Dates: | 19 September 2014 to 30 September 2014 |
Times: | N/A |
Email: | N/A |
10.30am to 6pm
Private View: Friday 19th September, 7 to 9.30pm
Four women artists; Yvonne Lyons, Julia Kerrison, Stephanie Brunton and June Frickleton will be exhibiting an eclectic collection of sublime paintings exploring the theme of personal space.
Visitors can expect a visual treat as the artists explore the theme in different styles. The paintings on display include figures, landscapes and abstracts and reflect the individual artist’s interests and concerns. Each artist brings a different approach and technique to the theme but they are united in their passion for painting and the exhibition celebrates this.

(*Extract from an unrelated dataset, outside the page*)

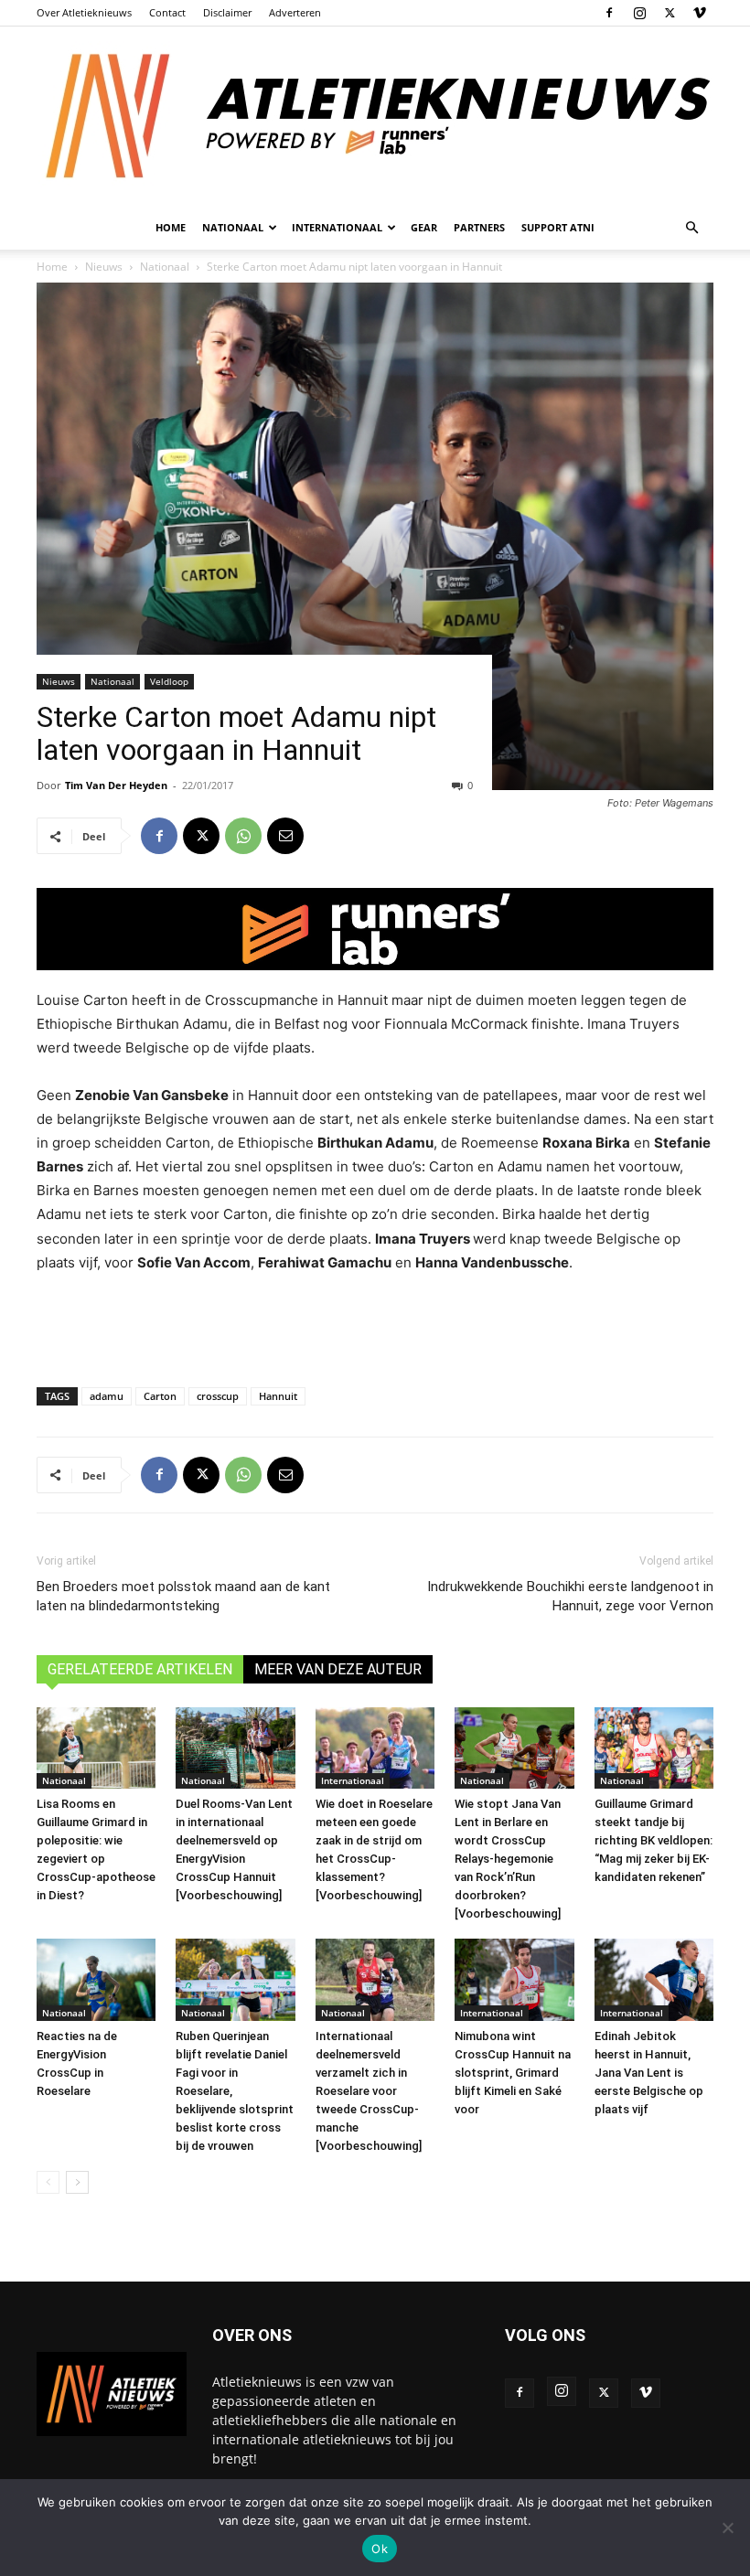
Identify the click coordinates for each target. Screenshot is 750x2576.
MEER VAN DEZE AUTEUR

All works are for sale, and visitors will also have the opportunity to buy postcards, original sketches and order limited prints.
Yvonne Lyons (www.yvonnelyons.co.uk) is a Scottish artist and illustrator based near the Kent coast. She is self-taught and finds inspiration through nature and poetry, finding wonder in the everyday, so that each of her paintings has a unique character in its own right.
Yvonne grew up in Scotland and has gone from the rough, wild mountains of Scotland to London’s rich variations and busy streets to beautifully manicured Kent with its chocolate-box coast houses, duck ponds and candy-coloured beach huts.This is reflected in the rich colour and quick movement in her paintings, giving a spontaneous and slightly melancholy edge to her work.
Julia Kerrison (www.juliakerrison.com) has worked in both London and New York. She trained initially in the theatre, focusing on scenic art, puppetry and mask making, before moving into fine art and illustration. This theatrical element is reflected in her work. She was the house artist for Trapdoor Theatre Company from 2000 – 2004, has worked at the Royal Opera House in Covent Garden and her paintings have been exhibited as far afield as New Orleans and Australia. Julia also works with local arts festivals, running workshops and working with local schools and community groups on their giant withy sculptures for parades.
Stephanie Brunton (www.stephaniebrunton.co.uk) lives and works in the seaside town of Whitstable on the Kent coast. She attempts to work with a sense of discovery through investigations into identity or the relationships between identity and physical appearance. People fascinate her and are the inspiration for much of her work. That said, a painting may take unpremeditated directions as meaning and metaphor are revealed to her during the process.
June Frickleton (www.frickletonfineart.co.uk) is a Scottish painter and curator whouses a personal vocabulary to create sumptuous paintings. The paintings have a strong visual impact that is heightened by the use of a reduced palette. The paintings are created over a long period of time using a mixture of brush marks and thinned down oil paint washes. The paintings are often created on the floor with thinned paint poured in a controlled manner on the canvas. She then pours washes of turpentine over the surface to stain the canvas and build these stains up in layers until the desired image emerges. Working in layers builds up a surface which in certain parts resembles tributaries or veins adding depth and leading the viewer into the painting.